*** Data for this exercise Section Begins ***

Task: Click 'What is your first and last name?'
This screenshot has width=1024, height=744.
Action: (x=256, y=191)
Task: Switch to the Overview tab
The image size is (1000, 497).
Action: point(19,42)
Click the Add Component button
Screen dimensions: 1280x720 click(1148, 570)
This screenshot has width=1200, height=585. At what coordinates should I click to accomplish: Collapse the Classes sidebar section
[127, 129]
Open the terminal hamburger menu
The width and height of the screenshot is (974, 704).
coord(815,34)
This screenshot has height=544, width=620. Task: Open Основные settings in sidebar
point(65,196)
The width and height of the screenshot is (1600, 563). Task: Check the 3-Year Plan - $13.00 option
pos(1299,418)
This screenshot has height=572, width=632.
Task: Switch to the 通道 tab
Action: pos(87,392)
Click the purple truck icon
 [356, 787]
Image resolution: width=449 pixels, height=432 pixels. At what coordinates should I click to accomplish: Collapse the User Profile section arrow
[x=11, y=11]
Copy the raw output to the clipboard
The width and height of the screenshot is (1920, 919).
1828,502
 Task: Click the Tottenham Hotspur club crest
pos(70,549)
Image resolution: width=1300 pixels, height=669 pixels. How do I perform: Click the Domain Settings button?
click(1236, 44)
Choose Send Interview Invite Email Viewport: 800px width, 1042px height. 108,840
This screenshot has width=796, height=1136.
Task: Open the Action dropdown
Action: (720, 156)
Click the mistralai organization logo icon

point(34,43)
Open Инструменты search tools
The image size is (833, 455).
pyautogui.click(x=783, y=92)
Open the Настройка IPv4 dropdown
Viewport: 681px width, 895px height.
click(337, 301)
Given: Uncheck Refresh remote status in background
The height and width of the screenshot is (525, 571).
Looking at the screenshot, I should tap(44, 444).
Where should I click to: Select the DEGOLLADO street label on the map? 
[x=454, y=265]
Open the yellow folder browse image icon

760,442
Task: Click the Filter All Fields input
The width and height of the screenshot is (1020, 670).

*** Data for this exercise Section Ends ***

[Activity]
Reproduce each entry word for word.

[Answer area]
Task: Click 'What is your first and last name?'
This screenshot has width=1024, height=744.
Action: (x=256, y=191)
Task: Switch to the Overview tab
The image size is (1000, 497).
Action: point(19,42)
Click the Add Component button
Screen dimensions: 1280x720 click(1148, 570)
This screenshot has width=1200, height=585. At what coordinates should I click to accomplish: Collapse the Classes sidebar section
[127, 129]
Open the terminal hamburger menu
The width and height of the screenshot is (974, 704).
coord(815,34)
This screenshot has height=544, width=620. Task: Open Основные settings in sidebar
point(65,196)
The width and height of the screenshot is (1600, 563). Task: Check the 3-Year Plan - $13.00 option
pos(1299,418)
This screenshot has height=572, width=632.
Task: Switch to the 通道 tab
Action: pos(87,392)
Click the purple truck icon
 [356, 787]
Image resolution: width=449 pixels, height=432 pixels. At what coordinates should I click to accomplish: Collapse the User Profile section arrow
[x=11, y=11]
Copy the raw output to the clipboard
The width and height of the screenshot is (1920, 919).
1828,502
 Task: Click the Tottenham Hotspur club crest
pos(70,549)
Image resolution: width=1300 pixels, height=669 pixels. How do I perform: Click the Domain Settings button?
click(1236, 44)
Choose Send Interview Invite Email Viewport: 800px width, 1042px height. 108,840
This screenshot has width=796, height=1136.
Task: Open the Action dropdown
Action: (720, 156)
Click the mistralai organization logo icon

point(34,43)
Open Инструменты search tools
The image size is (833, 455).
pyautogui.click(x=783, y=92)
Open the Настройка IPv4 dropdown
Viewport: 681px width, 895px height.
click(337, 301)
Given: Uncheck Refresh remote status in background
The height and width of the screenshot is (525, 571).
Looking at the screenshot, I should tap(44, 444).
Where should I click to: Select the DEGOLLADO street label on the map? 
[x=454, y=265]
Open the yellow folder browse image icon

760,442
Task: Click the Filter All Fields input
The width and height of the screenshot is (1020, 670).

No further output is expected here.